As we neared the end of our circuit yesterday drawing us closer to the area of the hillside collapses located behind the street we live on, the loud, piercing, screeching sound of heavy machinery cutting through thick metal alerted us to the fact that we would soon come upon the work crews using two massive building cranes; one with a pile-driver, to deeply insert into the clay-comprised forest floor the industrial metal stakes to bedrock that the engineering firm engaged by the municipality had determined would save the hillsides from further collapse.
That collapse occurring anywhere else in the forested area that comprises the ravine would be of relatively little interest both to the municipality and to the few people who regularly access the ravine for recreational purposes. However, since the collapse occurred on a promontory behind which the street we live on was carved out of the area decades earlier, it is of immense concern.
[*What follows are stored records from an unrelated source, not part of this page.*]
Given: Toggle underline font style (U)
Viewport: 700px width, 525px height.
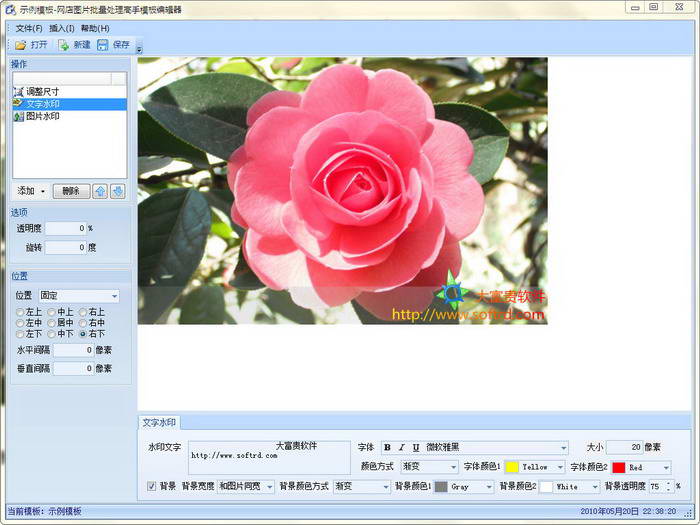Looking at the screenshot, I should pyautogui.click(x=415, y=447).
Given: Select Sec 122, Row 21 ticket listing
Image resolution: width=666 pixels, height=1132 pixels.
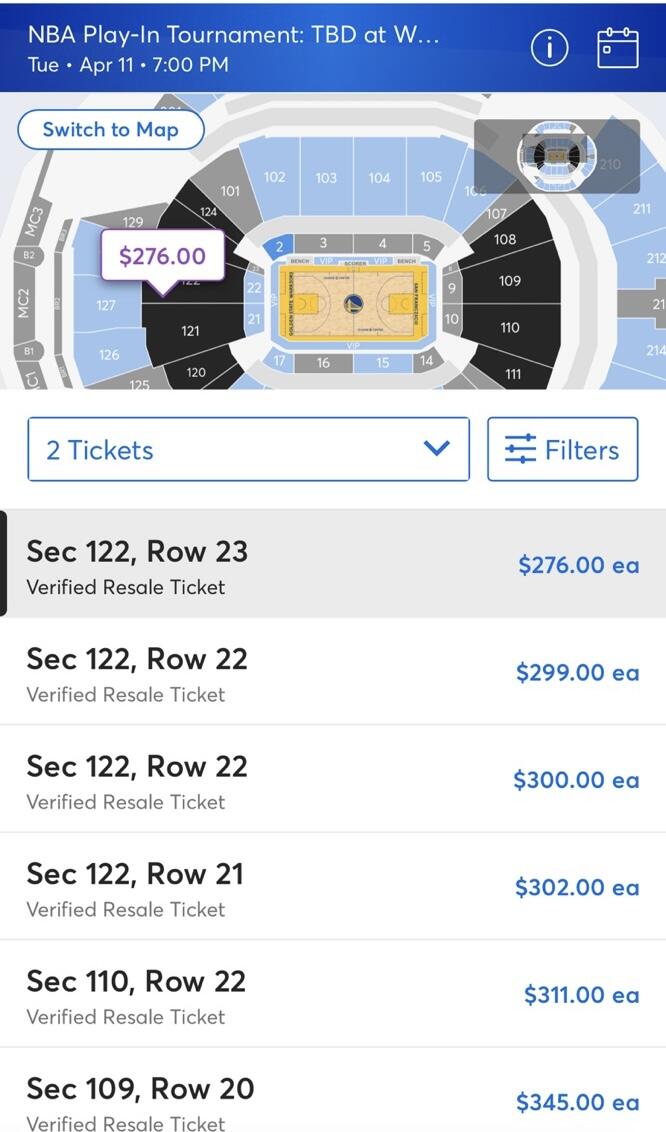Looking at the screenshot, I should tap(333, 887).
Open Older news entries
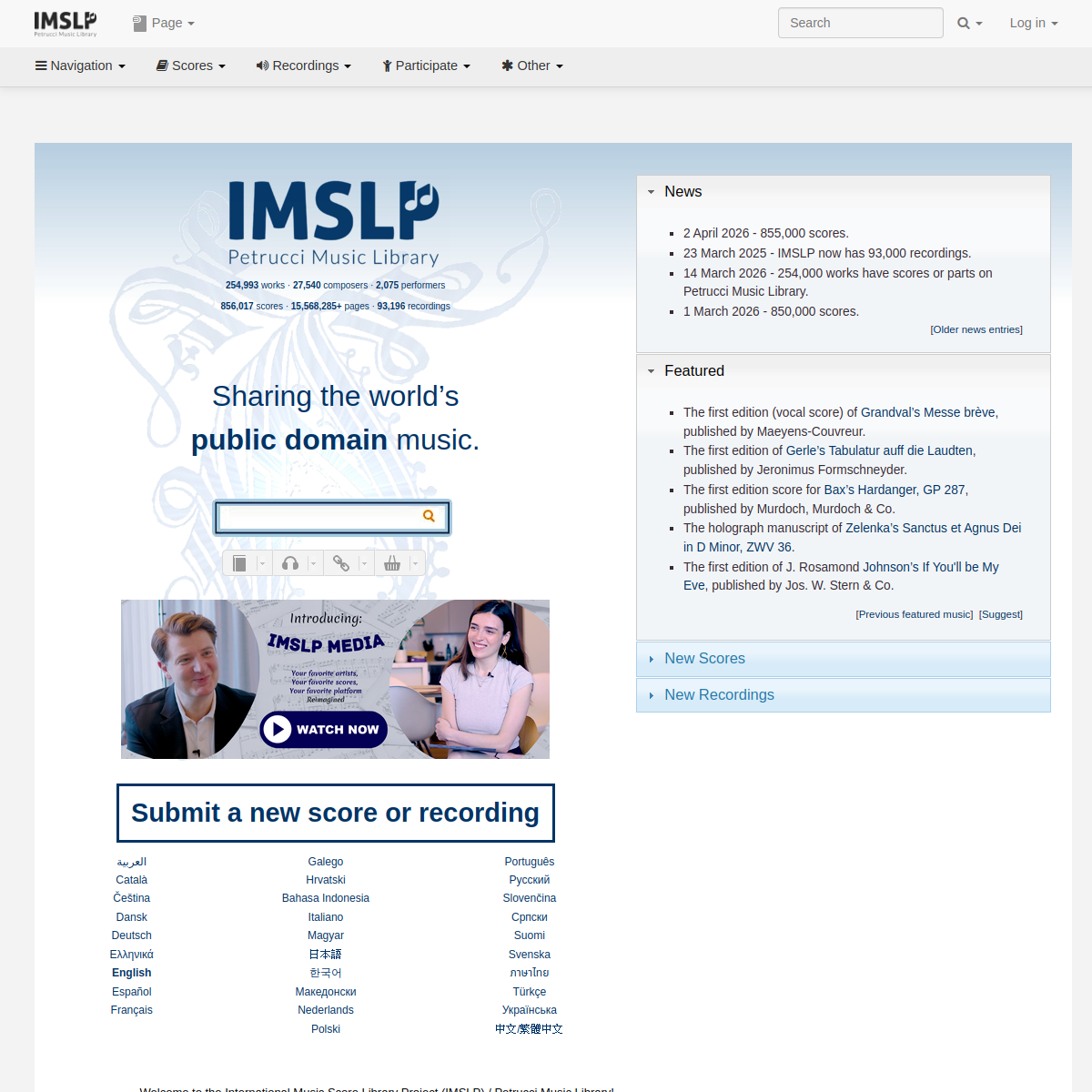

The three houses that were evacuated remain unoccupied, a large steel fence surrounding them. Their neighbours on either side of the street, south and north, have been living under a state of some apprehension that they too might be required to evacuate their homes, some of them on the verge of being in the same situation as the emptied houses.
The security company that was hired to ensure that no one trespassed into the area of the three quarantined houses other than authorized construction personnel, has had a vehicle with at least one occupant stationed before the houses for the past three months.
As we left the green embrace of the untouched forest -- which represents the greater balance of a wide swath of territory -- we came to the part of the landscape that bears little resemblance to its original presentation; gone the trees, the slopes were bulldozed to a more gradual degree, part of the hillsides covered with large rocks and the creek below temporarily re-directed to enable construction crews to get on with their work.
The work of pile-driving those steel posts has been going on for a week. For the last several days, work has continued into the night-time hours; last night it was ten o-clock before work stopped, after having begun at seven in the morning. The closer the work reaches from its start at a major thoroughfare at the foot of the street to where we live across from the ravine, the more we hear and feel; tremors caused by the forced insertion of those huge rods.